§ ACTIVITY: Copy every entry exactly.

§ LISTED ENTRIES:
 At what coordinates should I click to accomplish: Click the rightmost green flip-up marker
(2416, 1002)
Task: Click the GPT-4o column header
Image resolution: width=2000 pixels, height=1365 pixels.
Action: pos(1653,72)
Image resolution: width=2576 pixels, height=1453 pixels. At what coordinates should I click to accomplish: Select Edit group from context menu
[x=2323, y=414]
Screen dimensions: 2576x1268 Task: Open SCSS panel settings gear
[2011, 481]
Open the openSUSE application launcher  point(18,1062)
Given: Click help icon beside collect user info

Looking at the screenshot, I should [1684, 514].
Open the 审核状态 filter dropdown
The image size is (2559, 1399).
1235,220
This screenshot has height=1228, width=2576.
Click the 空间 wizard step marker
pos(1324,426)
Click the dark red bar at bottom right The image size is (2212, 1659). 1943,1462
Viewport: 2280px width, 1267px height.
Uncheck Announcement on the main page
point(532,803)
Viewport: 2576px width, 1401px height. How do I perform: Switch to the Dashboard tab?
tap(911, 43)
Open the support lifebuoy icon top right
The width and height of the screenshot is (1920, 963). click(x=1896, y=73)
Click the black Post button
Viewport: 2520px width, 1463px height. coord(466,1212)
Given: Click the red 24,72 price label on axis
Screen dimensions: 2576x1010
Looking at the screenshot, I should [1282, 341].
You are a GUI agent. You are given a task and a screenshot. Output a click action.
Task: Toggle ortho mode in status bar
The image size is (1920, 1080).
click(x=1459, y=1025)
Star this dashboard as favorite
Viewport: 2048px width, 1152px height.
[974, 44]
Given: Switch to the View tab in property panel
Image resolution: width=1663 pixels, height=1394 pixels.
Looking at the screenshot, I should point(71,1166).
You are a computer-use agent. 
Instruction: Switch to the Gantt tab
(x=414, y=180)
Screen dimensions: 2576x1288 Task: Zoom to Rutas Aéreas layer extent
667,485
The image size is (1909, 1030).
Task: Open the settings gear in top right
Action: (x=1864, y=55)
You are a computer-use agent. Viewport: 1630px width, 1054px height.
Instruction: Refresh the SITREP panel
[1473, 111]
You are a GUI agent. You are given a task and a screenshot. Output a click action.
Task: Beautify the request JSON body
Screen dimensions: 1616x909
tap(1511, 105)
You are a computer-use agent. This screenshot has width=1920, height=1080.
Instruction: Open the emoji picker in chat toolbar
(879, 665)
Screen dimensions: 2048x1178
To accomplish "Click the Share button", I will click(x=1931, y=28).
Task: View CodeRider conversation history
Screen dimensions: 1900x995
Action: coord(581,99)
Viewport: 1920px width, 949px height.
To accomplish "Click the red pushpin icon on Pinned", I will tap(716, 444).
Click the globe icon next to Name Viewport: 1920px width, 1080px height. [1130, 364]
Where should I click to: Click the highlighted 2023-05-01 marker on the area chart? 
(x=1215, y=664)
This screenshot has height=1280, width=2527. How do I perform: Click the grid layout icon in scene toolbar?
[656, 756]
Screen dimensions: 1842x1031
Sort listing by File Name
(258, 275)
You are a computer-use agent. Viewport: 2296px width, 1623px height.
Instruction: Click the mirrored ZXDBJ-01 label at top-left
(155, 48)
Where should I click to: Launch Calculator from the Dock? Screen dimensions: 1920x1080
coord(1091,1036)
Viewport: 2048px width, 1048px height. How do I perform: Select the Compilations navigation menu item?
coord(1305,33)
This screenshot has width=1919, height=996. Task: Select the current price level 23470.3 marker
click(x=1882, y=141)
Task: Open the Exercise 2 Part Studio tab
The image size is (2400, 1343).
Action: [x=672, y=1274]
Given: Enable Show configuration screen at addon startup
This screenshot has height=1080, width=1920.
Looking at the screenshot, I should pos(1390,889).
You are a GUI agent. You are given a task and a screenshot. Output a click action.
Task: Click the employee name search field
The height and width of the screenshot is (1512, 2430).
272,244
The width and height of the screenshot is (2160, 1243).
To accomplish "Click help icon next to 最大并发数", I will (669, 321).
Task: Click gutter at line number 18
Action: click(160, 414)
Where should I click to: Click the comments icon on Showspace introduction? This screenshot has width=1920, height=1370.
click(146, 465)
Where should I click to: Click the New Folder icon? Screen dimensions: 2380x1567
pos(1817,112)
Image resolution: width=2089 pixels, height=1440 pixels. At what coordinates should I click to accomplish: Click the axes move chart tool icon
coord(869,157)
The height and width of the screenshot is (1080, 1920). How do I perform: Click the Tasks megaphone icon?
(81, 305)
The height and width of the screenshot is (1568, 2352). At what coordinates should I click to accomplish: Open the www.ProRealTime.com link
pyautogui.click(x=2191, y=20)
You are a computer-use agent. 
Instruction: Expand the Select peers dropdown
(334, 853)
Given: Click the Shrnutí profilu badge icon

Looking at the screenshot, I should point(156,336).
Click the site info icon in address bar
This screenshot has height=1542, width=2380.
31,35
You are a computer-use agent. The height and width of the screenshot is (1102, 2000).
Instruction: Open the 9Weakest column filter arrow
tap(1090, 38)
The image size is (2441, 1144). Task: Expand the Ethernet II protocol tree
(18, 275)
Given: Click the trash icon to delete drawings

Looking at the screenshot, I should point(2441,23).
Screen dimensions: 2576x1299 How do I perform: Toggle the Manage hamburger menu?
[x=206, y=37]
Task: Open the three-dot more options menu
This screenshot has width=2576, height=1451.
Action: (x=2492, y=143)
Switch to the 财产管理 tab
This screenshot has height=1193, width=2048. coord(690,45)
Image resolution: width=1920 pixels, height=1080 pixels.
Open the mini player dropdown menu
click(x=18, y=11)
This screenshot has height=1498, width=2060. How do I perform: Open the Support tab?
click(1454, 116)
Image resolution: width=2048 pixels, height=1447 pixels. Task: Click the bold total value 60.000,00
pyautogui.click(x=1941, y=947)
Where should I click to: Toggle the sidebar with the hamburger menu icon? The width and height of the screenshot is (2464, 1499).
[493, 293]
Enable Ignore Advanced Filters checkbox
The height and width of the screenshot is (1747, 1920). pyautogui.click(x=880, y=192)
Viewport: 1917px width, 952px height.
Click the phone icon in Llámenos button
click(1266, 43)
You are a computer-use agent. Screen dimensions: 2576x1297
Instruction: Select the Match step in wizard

§ OUTPUT BELOW:
 At what coordinates should I click to accomplish: Click the rightmost green flip-up marker
(2416, 1002)
Task: Click the GPT-4o column header
Image resolution: width=2000 pixels, height=1365 pixels.
Action: pos(1653,72)
Image resolution: width=2576 pixels, height=1453 pixels. At what coordinates should I click to accomplish: Select Edit group from context menu
[x=2323, y=414]
Screen dimensions: 2576x1268 Task: Open SCSS panel settings gear
[2011, 481]
Open the openSUSE application launcher  point(18,1062)
Given: Click help icon beside collect user info

Looking at the screenshot, I should [1684, 514].
Open the 审核状态 filter dropdown
The image size is (2559, 1399).
1235,220
This screenshot has height=1228, width=2576.
Click the 空间 wizard step marker
pos(1324,426)
Click the dark red bar at bottom right The image size is (2212, 1659). 1943,1462
Viewport: 2280px width, 1267px height.
Uncheck Announcement on the main page
point(532,803)
Viewport: 2576px width, 1401px height. How do I perform: Switch to the Dashboard tab?
tap(911, 43)
Open the support lifebuoy icon top right
The width and height of the screenshot is (1920, 963). click(x=1896, y=73)
Click the black Post button
Viewport: 2520px width, 1463px height. coord(466,1212)
Given: Click the red 24,72 price label on axis
Screen dimensions: 2576x1010
Looking at the screenshot, I should [1282, 341].
You are a GUI agent. You are given a task and a screenshot. Output a click action.
Task: Toggle ortho mode in status bar
The image size is (1920, 1080).
click(x=1459, y=1025)
Star this dashboard as favorite
Viewport: 2048px width, 1152px height.
[974, 44]
Given: Switch to the View tab in property panel
Image resolution: width=1663 pixels, height=1394 pixels.
Looking at the screenshot, I should point(71,1166).
You are a computer-use agent. 
Instruction: Switch to the Gantt tab
(x=414, y=180)
Screen dimensions: 2576x1288 Task: Zoom to Rutas Aéreas layer extent
667,485
The image size is (1909, 1030).
Task: Open the settings gear in top right
Action: (x=1864, y=55)
You are a computer-use agent. Viewport: 1630px width, 1054px height.
Instruction: Refresh the SITREP panel
[1473, 111]
You are a GUI agent. You are given a task and a screenshot. Output a click action.
Task: Beautify the request JSON body
Screen dimensions: 1616x909
tap(1511, 105)
You are a computer-use agent. This screenshot has width=1920, height=1080.
Instruction: Open the emoji picker in chat toolbar
(879, 665)
Screen dimensions: 2048x1178
To accomplish "Click the Share button", I will click(x=1931, y=28).
Task: View CodeRider conversation history
Screen dimensions: 1900x995
Action: coord(581,99)
Viewport: 1920px width, 949px height.
To accomplish "Click the red pushpin icon on Pinned", I will tap(716, 444).
Click the globe icon next to Name Viewport: 1920px width, 1080px height. [1130, 364]
Where should I click to: Click the highlighted 2023-05-01 marker on the area chart? 
(x=1215, y=664)
This screenshot has height=1280, width=2527. How do I perform: Click the grid layout icon in scene toolbar?
[656, 756]
Screen dimensions: 1842x1031
Sort listing by File Name
(258, 275)
You are a computer-use agent. Viewport: 2296px width, 1623px height.
Instruction: Click the mirrored ZXDBJ-01 label at top-left
(155, 48)
Where should I click to: Launch Calculator from the Dock? Screen dimensions: 1920x1080
coord(1091,1036)
Viewport: 2048px width, 1048px height. How do I perform: Select the Compilations navigation menu item?
coord(1305,33)
This screenshot has width=1919, height=996. Task: Select the current price level 23470.3 marker
click(x=1882, y=141)
Task: Open the Exercise 2 Part Studio tab
The image size is (2400, 1343).
Action: [x=672, y=1274]
Given: Enable Show configuration screen at addon startup
This screenshot has height=1080, width=1920.
Looking at the screenshot, I should pos(1390,889).
You are a GUI agent. You are given a task and a screenshot. Output a click action.
Task: Click the employee name search field
The height and width of the screenshot is (1512, 2430).
272,244
The width and height of the screenshot is (2160, 1243).
To accomplish "Click help icon next to 最大并发数", I will (669, 321).
Task: Click gutter at line number 18
Action: click(160, 414)
Where should I click to: Click the comments icon on Showspace introduction? This screenshot has width=1920, height=1370.
click(146, 465)
Where should I click to: Click the New Folder icon? Screen dimensions: 2380x1567
pos(1817,112)
Image resolution: width=2089 pixels, height=1440 pixels. At what coordinates should I click to accomplish: Click the axes move chart tool icon
coord(869,157)
The height and width of the screenshot is (1080, 1920). How do I perform: Click the Tasks megaphone icon?
(81, 305)
The height and width of the screenshot is (1568, 2352). At what coordinates should I click to accomplish: Open the www.ProRealTime.com link
pyautogui.click(x=2191, y=20)
You are a computer-use agent. 
Instruction: Expand the Select peers dropdown
(334, 853)
Given: Click the Shrnutí profilu badge icon

Looking at the screenshot, I should point(156,336).
Click the site info icon in address bar
This screenshot has height=1542, width=2380.
31,35
You are a computer-use agent. The height and width of the screenshot is (1102, 2000).
Instruction: Open the 9Weakest column filter arrow
tap(1090, 38)
The image size is (2441, 1144). Task: Expand the Ethernet II protocol tree
(18, 275)
Given: Click the trash icon to delete drawings

Looking at the screenshot, I should point(2441,23).
Screen dimensions: 2576x1299 How do I perform: Toggle the Manage hamburger menu?
[x=206, y=37]
Task: Open the three-dot more options menu
This screenshot has width=2576, height=1451.
Action: (x=2492, y=143)
Switch to the 财产管理 tab
This screenshot has height=1193, width=2048. coord(690,45)
Image resolution: width=1920 pixels, height=1080 pixels.
Open the mini player dropdown menu
click(x=18, y=11)
This screenshot has height=1498, width=2060. How do I perform: Open the Support tab?
click(1454, 116)
Image resolution: width=2048 pixels, height=1447 pixels. Task: Click the bold total value 60.000,00
pyautogui.click(x=1941, y=947)
Where should I click to: Toggle the sidebar with the hamburger menu icon? The width and height of the screenshot is (2464, 1499).
[493, 293]
Enable Ignore Advanced Filters checkbox
The height and width of the screenshot is (1747, 1920). pyautogui.click(x=880, y=192)
Viewport: 1917px width, 952px height.
Click the phone icon in Llámenos button
click(1266, 43)
You are a computer-use agent. Screen dimensions: 2576x1297
Instruction: Select the Match step in wizard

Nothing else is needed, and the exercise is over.